The film opens on a quiet new day and ends with the dawn of another new day when nothing will be the same for Lily. She is a war widow who lost her husband years ago, has a grown-up family who live abroad and whom we hear on the phone but never see. The film includes a meal for a group of her enlightened women friends who all meet from time to time to discuss life, remember days of youth and poke gentle fun at the conventions of contemporary Iranian life. The film views Lily as a woman possibly constrained by the concerns of a wider family, and the daily pressure of life that includes nosy intolerant women in the apartment block where she lives. Framarz has spent a life time diligently working hard as a taxi driver. He was once married, never had children and is divorced. The two meet on an evening together with the knowledge that Iranian law forbids women to meet men without the presence of male members of family and as well as intimate relationships between men and women outside of marriage.

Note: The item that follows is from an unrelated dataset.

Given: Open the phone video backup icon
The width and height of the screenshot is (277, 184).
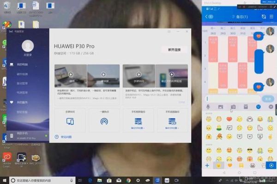Looking at the screenshot, I should tap(172, 121).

Directors Maryam Moghaddam and Behtash Sanaeeha are a married couple who have created a sensitive and beautiful film that echoes the mood and tempo that Rainer Werner Fassbinder bought to Fear Eats the Soul in 1972. Links with the earlier German film about a relationship between an older woman and a younger Arab man are remarkable with both films exploring how personal freedoms and sexual desire are challenged and thwarted by the pressure of social and political convention. They also contain gentle naturalistic performances and use initial cross cuts between two people merging into a single frame as both rediscover feelings and a sense of belonging through the power of love. The use of a car as an enclosed private space in which people grow and change is effective, as are references to mirrors and the use of lighting along with scenes involving a television screen which is how Lily escapes into the romantic world of golden age cinema. Fassbinder included a coterie of women around his central character commenting on life and in My Favourite Cake a group of taxi drivers are observed talking about the meaningless nature of war and how better life was before the revolution of 1979. An image of a Viagra package is one of many tiny telling instances of detail that build up the fabric of the film.
Final scenes contain an element of framing involving melodrama which has always been part of the power of cinema to engage an audience and the poignant heart-breaking conclusion of My Favourite Cake reflects this, as well as evoking the film that inspired Fear Eats the Soul. This is All that Heaven Allows, a 1955 American film by Douglas Sirk, about the relationship between a widow and a young man which is all but ruined by problems of class, convention and repression which are ideas present in this latest film. Sirk commented that he intended the title of his film to be a metaphor for what little heaven allows and how stingy this can be. My Favourite Cake takes this provocative concept a stage further by offering two people a mere slice of a beautiful blossom orange cake that may never actually be tasted or eaten.